曹爽の狙い通りか不本意に流されるままか……曹爽一派の専横によって、その政敵に定められた司馬一族の立場は、いよいよ危うくなりつつありました。

 

この当時の政治闘争は、まさに権力や謀略を武器として振るう殺し合い。負けた側の派閥は国を無駄に荒らした国賊として、子や孫、兄弟、親族に至るまで処刑される可能性すらありました。

 

 

すでに中央官僚から突き放されて孤立した司馬一族も、密かにそんな根絶の危機に立たされているといってもよかったのです。

 

そこで司馬懿は、もはや事態を止められないと見て、いよいよ最後の軍事行動に出たのです。

 

 

正始10年(249)1月、曹爽一派が帝と共に墓参りに出かけたのを見計らい、司馬懿はいよいよ挙兵。
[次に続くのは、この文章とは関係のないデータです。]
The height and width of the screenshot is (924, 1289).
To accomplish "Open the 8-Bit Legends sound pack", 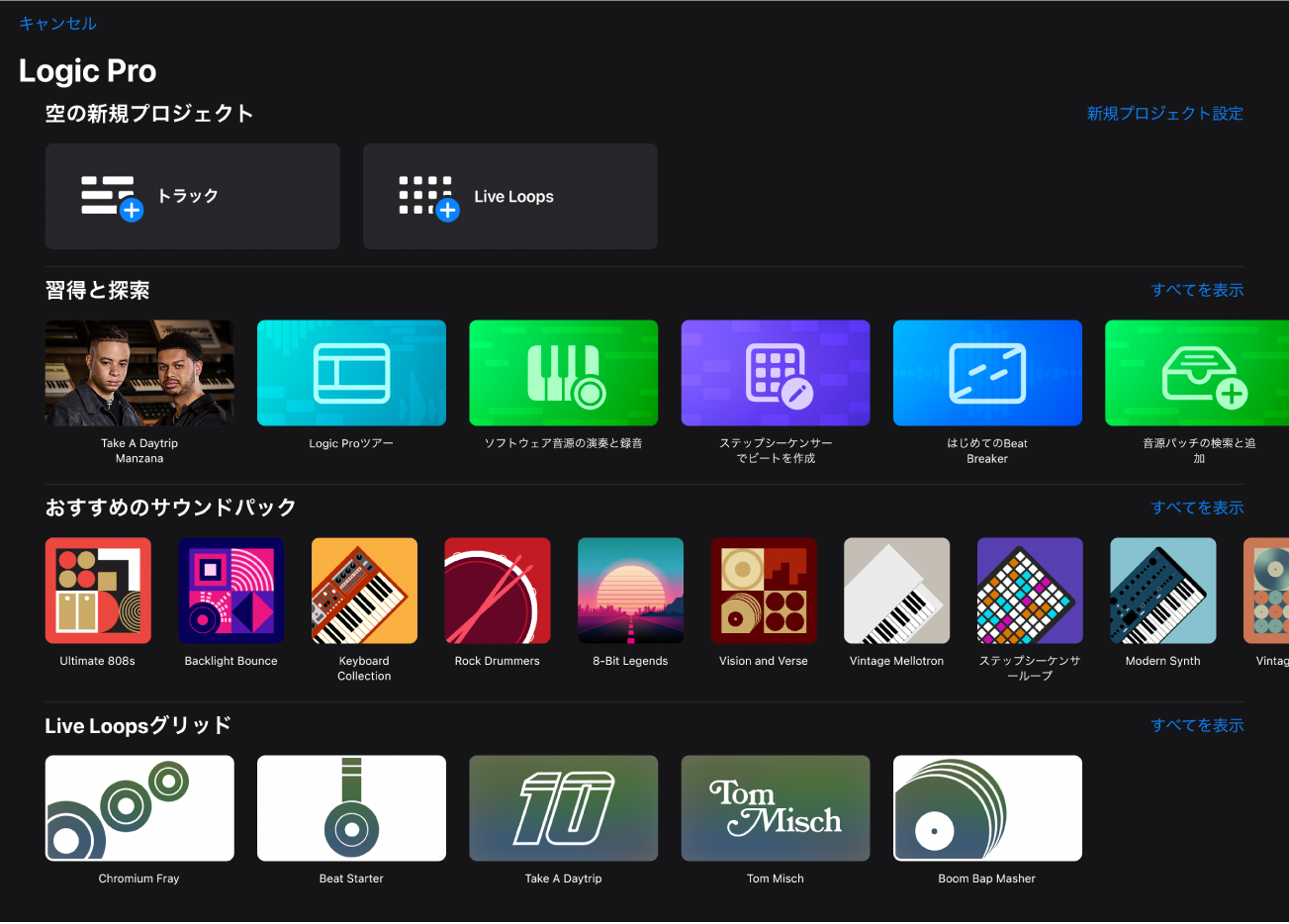I will click(x=630, y=591).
曹叡のもと妃である郭太后を始め多くの協力者もあって、司馬懿はあっさりと洛陽の宮殿や曹爽らの館を制圧することに成功します。

 

進退窮まった曹爽は自身を譴責する上奏文を握りつぶし、一応は抗戦の構えを見せます。が、曹爽はそれでも司馬懿を一時期慕っていた身。司馬懿の強さがよくわかっており、とても勝てる相手でないと痛感していたのです。

 

結果、参謀の桓範(カンハン)が強硬姿勢を見せるよう説くのを制し、司馬懿に云われるがまま降伏。こうして曹爽は全権力を失い、その後親族郎党処刑。

 

 

司馬懿は政敵・曹爽を排除して自己の家の安全を確立しますが……曹爽を斬ったという事は政治でも前線に立つというのも同義。自己防衛という理由があれど、司馬懿のしていることは簒奪ための第一歩に等しかったのです。。

 

 

 

嘉平3年(251)王凌(オウリョウ)は簒奪者となった司馬懿に対し謀略を張り巡らせて叛逆します。

 

司馬懿はその策略をことごとく見破って王凌を服毒自殺に追い込み、さらには王凌がクーデターの旗印に据えた曹彪(ソウヒョウ)も再発防止のために弑殺。皇族を殺すという大逆を働き、司馬懿は反逆者の路線に完全に乗ってしまいました。

 

 

司馬懿は最期に悪逆の臣として一族を進ませる羽目になり、一体何を思ったのかは定かではありませんが……王凌の反乱がおきたその年のうちに死去。

 

 

後は子の司馬師(シバシ)、司馬昭(シバショウ)と代が変わるたびに司馬一族の権力、そしてそれに反発する声が大きくなり、孫の司馬炎(シバエン)はとうとう魏から成り代わり、晋王朝を設立するというり理想形ともいえる簒奪を成し遂げたのです。